• [Excerpted text]:
Pseudowires (PWE3)

References: - Pseudowire Emulation Edge-to-Edge (PWE3) Control Word for Use over an MPLS PSN - IANA Allocations for Pseudowire Edge to Edge Emulation (PWE3)
RFC4447 - Pseudowire Setup and Maintenance Using the Label Distribution Protocol (LDP) - Encapsulation Methods for Transport of Ethernet over MPLS Networks
RFC4905 - Encapsulation Methods for Transport of Layer 2 Frames over MPLS Networks
RFC4906 - Transport of Layer 2 Frames Over MPLS
RFC4761 - Virtual Private LAN Service (VPLS) Using BGP for Auto-Discovery and Signaling
RFC4762 - Virtual Private LAN Service (VPLS) Using Label Distribution Protocol (LDP) Signaling
RFC5586 - MPLS Generic Associated Channel
RFC6624 - Layer 2 Virtual Private Networks Using BGP for Auto-Discovery and Signaling
Cisco Press - Layer 2 VPN Architectures

Draft Martini and Draft Kompella
These two IETF drafts addressed two different L2 scaling topologies and although neither were standardised both spurred on two separate working groups to develop a series of standards which are now official standards and implemented by vendors and the the names have become everyday phrases to describe the two different methods used to extend layer 2 connectivity using MPLS VPNs. Both drafts use the same encapsulation stack; Service Provider’s Layer 2 header + Tunnel Label + VC Label + Control Word + Service Payload (L2 frame).

Loosly speaking the main differences are that the Martini draft addresses point-to-point pseudowires using LDP for signalling and no auto-discovery support and the Kompella draft uses BGP for signalling and auto-discovery to provide for fully meshed Layer 2 VPN services (such as VPLS). Classical Cisco IOS uses LDP for signalling without any auto discovery whilst Junos has traditionally used Kompella via BGP signalling. Cisco support RFC 4762 and Juniper RFC 4761. One can provide an LDP pseudowire (for example) between a Cisco PE and Juniper PE with minimal configuration.

Draft Martini:
This draft describes how to establish a pseudowire between two attachment circuits that are located on two peering PE devices. It also specifies the encapsulation methods for each Layer 2 service. The Label Distribution Protocol (LDP) distributes MPLS labels for various MPLS applications, including pseudowire emulation. The Draft Martini architecture is concerned with creating and managing individual point-to-point pseudowires, which have no correlation to one another. It does not support point-to-multipoint topologies nor does it support auto-discovery (using either LDP or BPG, it only uses LDP for signalling).

• [Dataset records]:
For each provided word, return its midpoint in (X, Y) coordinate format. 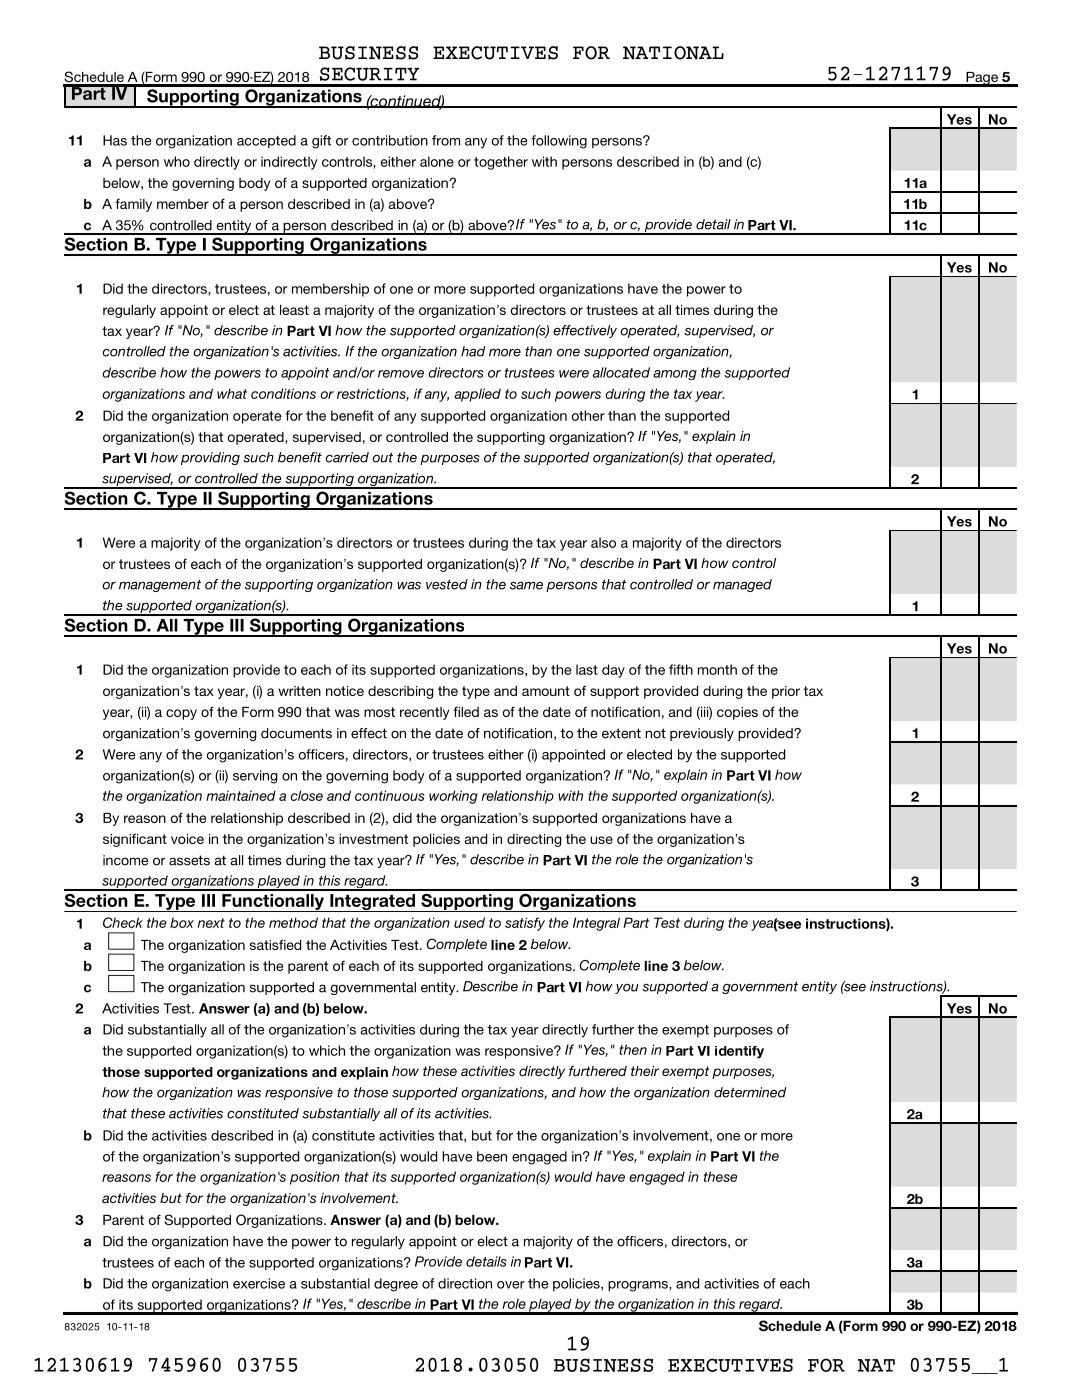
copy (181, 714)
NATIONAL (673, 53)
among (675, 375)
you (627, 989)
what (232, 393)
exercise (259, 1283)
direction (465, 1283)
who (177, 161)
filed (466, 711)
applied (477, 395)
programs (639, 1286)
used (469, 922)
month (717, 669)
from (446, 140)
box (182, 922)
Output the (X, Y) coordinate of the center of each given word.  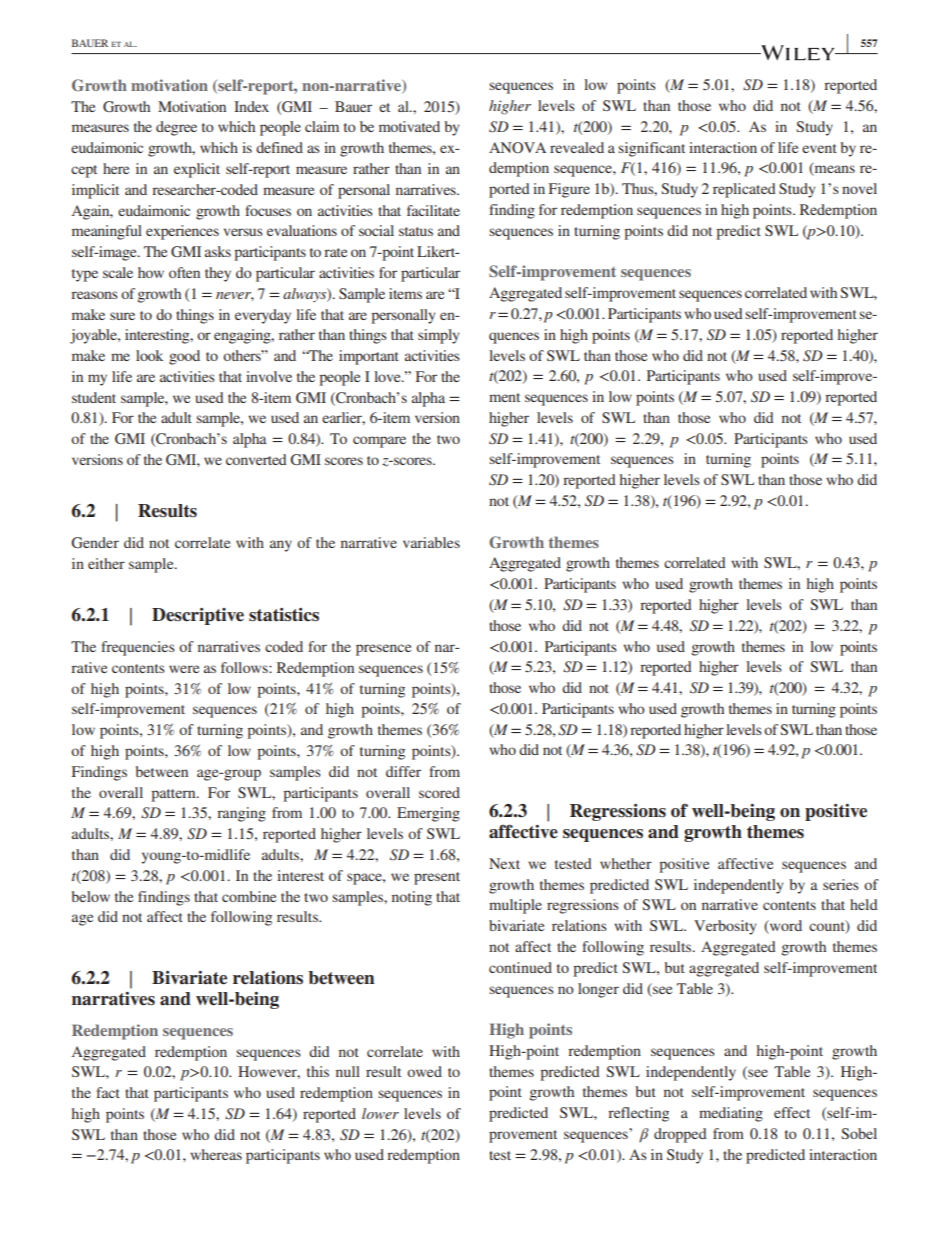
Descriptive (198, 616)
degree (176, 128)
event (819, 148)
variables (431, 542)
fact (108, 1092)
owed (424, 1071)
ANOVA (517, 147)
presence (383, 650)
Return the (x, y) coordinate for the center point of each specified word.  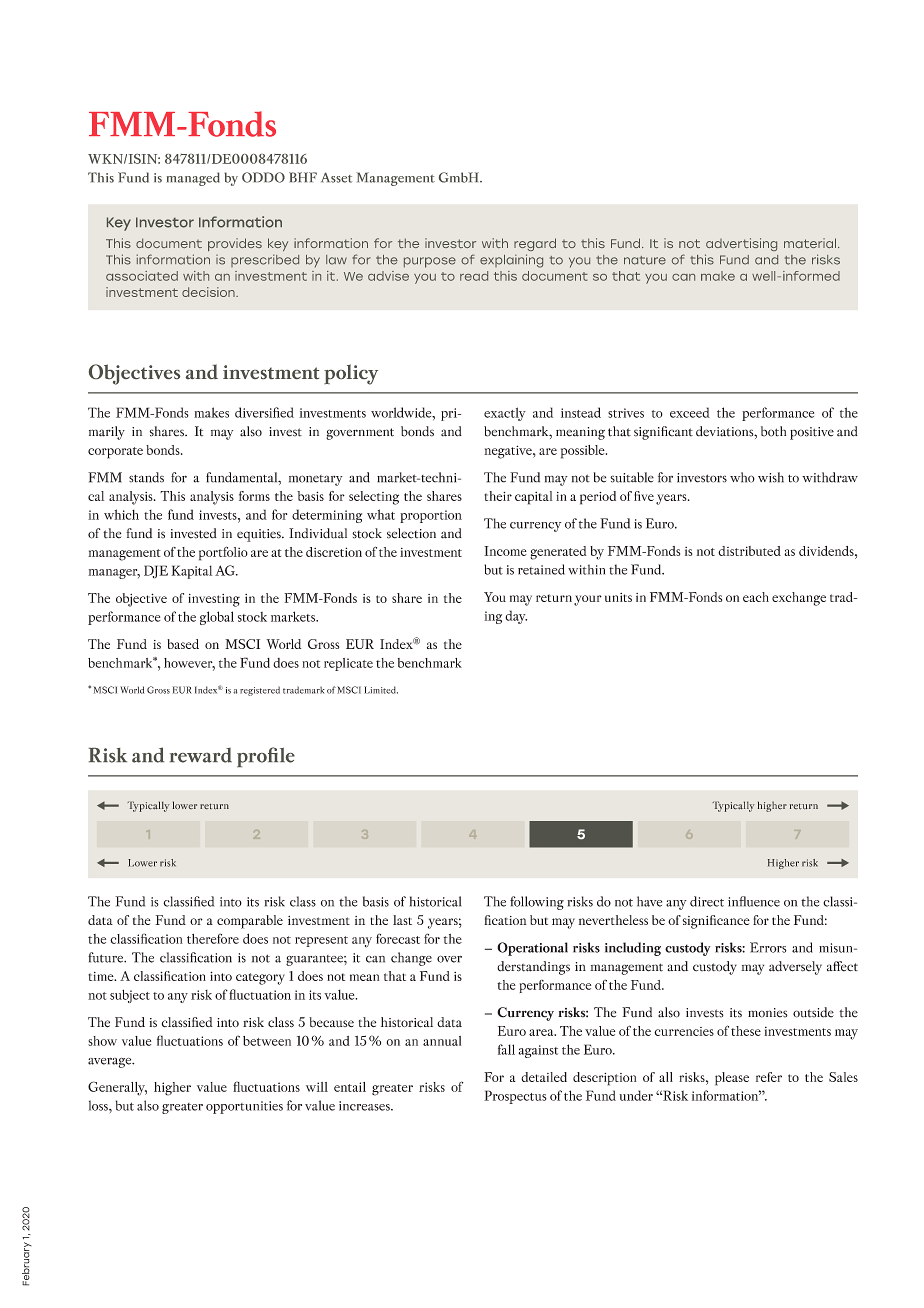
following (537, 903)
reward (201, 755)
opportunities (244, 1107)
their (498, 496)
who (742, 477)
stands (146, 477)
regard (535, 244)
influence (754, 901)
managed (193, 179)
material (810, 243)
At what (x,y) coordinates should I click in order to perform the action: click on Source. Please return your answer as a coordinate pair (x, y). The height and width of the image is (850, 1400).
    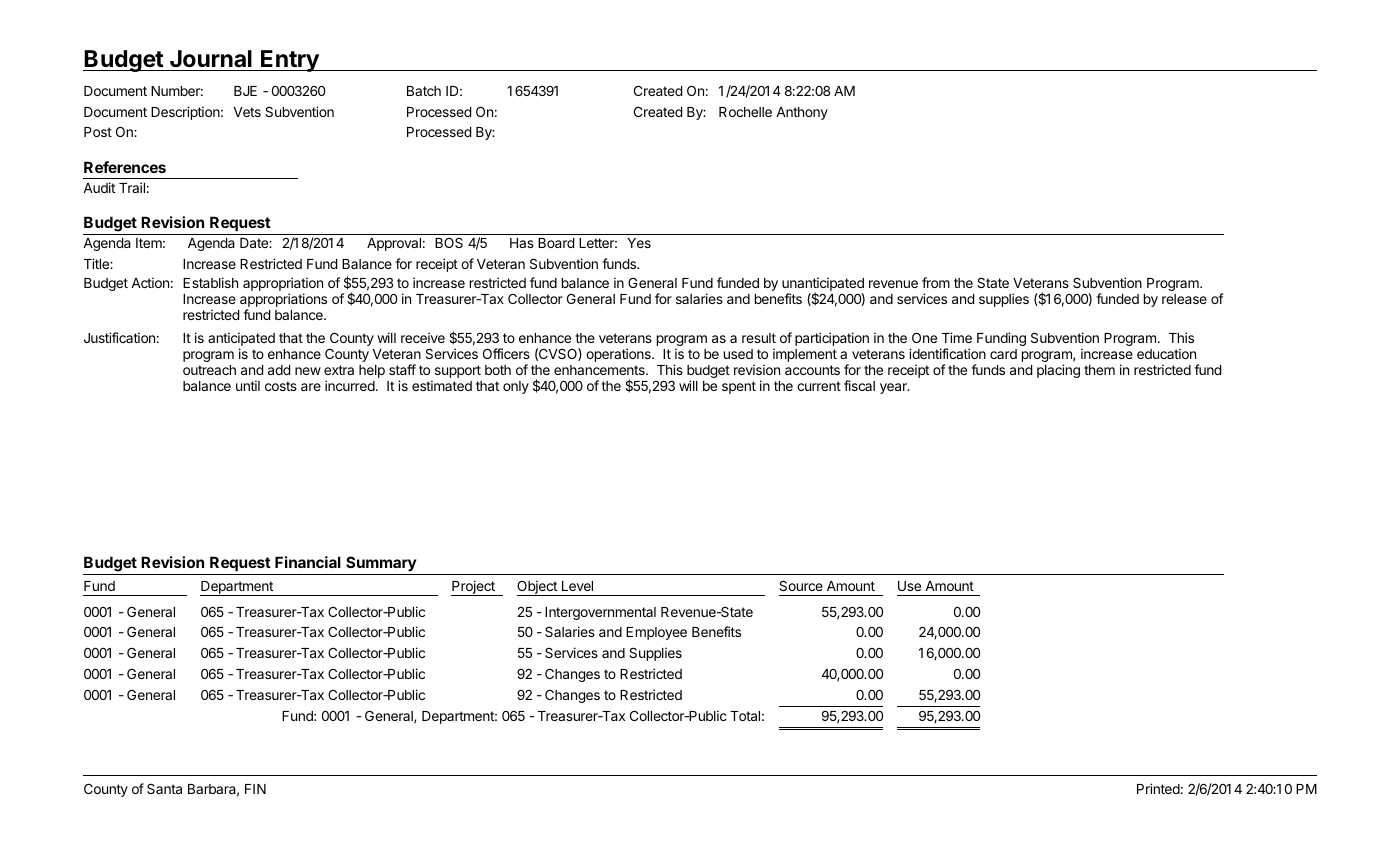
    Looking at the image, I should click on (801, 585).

• [Request 1]:
Return the passage of the pseudowire notes starting with "Draft Martini and" and going on through "Payload (L2 frame).", word for word.
• [Request 2]:
Carry the pseudowire notes further, picking up right after their last sentence.

• [Result 1]:
Draft Martini and Draft Kompella
These two IETF drafts addressed two different L2 scaling topologies and although neither were standardised both spurred on two separate working groups to develop a series of standards which are now official standards and implemented by vendors and the the names have become everyday phrases to describe the two different methods used to extend layer 2 connectivity using MPLS VPNs. Both drafts use the same encapsulation stack; Service Provider’s Layer 2 header + Tunnel Label + VC Label + Control Word + Service Payload (L2 frame).

• [Result 2]:
Before initiating a pseudowire to a remote PE one needs to provision the local PE with a virtual circuit (VC) ID or pseudowire ID shared by both the local and remote attachment circuit, and an IP address of the remote PE. Because the baseline LDP definition does not readily have the necessary protocol element for pseudowire signalling the draft defines a pseudowire extension for LDP. A pseudowire is considered established when the peering PE devices exchange label information for the pseudowire. Using LDP terminology this means that each PE device sends and receives a label mapping message for a given pseudowire.

The lack of auto-discovery through a protocol like BGP means that pseudowire set up is manual (or via an automated provisioning system) and each pseudowire must be provisioned individually. Draft Martini is thus not as scalable as Draft Kompella in terms of provisioning such in a full-mesh topology when one must provision P2P pseudowires between every pair of PEs.

Draft Kompella:
Unlike Draft Martini, Draft Kompella involves complex signalling procedures and algorithms, and the provisioning scheme which is somewhat tricky works better with some Layer 2 services than others. One major objective of Draft Kompella is to tackle the inherent scalability problem of the traditional Layer 2 VPNs.

A pseudowire is needed to connect two CE devices that attach to two different PE devices. To have full connectivity among the CE devices when the number of CE devices increases, the number of pseudowires that needs to be established and managed grows exponentially. In addition, every time you add a new CE device or move an existing CE device to attach to a different PE device, you must reconfigure all the PE devices that are participating in this VPN to maintain the full-mesh connectivity. This can become a labour-intensive task for network operators. The draft attempts to solve the scaling problem by over-provisioning the number of attachment circuits needed for current CE devices so that the existing CE and its PE devices do not need to be reconfigured when adding a new CE to a VPN. The basic premise for over-provisioning is that the attachment circuits between CE and PE devices are relatively cheap.

For each CE, the PE advertises its own router ID, VPN ID, CE range, and label base through BGP update messages, which are broadcast to all other PE devices. Even though some PE devices might not be part of the VPN, they can receive and keep this information just in case a CE that is connected to the PE joins the VPN in the future. Because the baseline BGP standard does not readily have the necessary protocol element for pseudowire signalling, the draft defines a pseudowire extension for BGP.

This architecture (using BGP for both signalling and auto-discovery) solves the scaling problem by making the provisioning task of adding a new CE device a local matter. Remote PE devices can learn about the new CE through BGP update messages [think RR's]. The broadcast nature of BGP makes it easy to automatically discover PE devices that are participating in Layer 2 VPNs, which further reduces the configuration on PE devices.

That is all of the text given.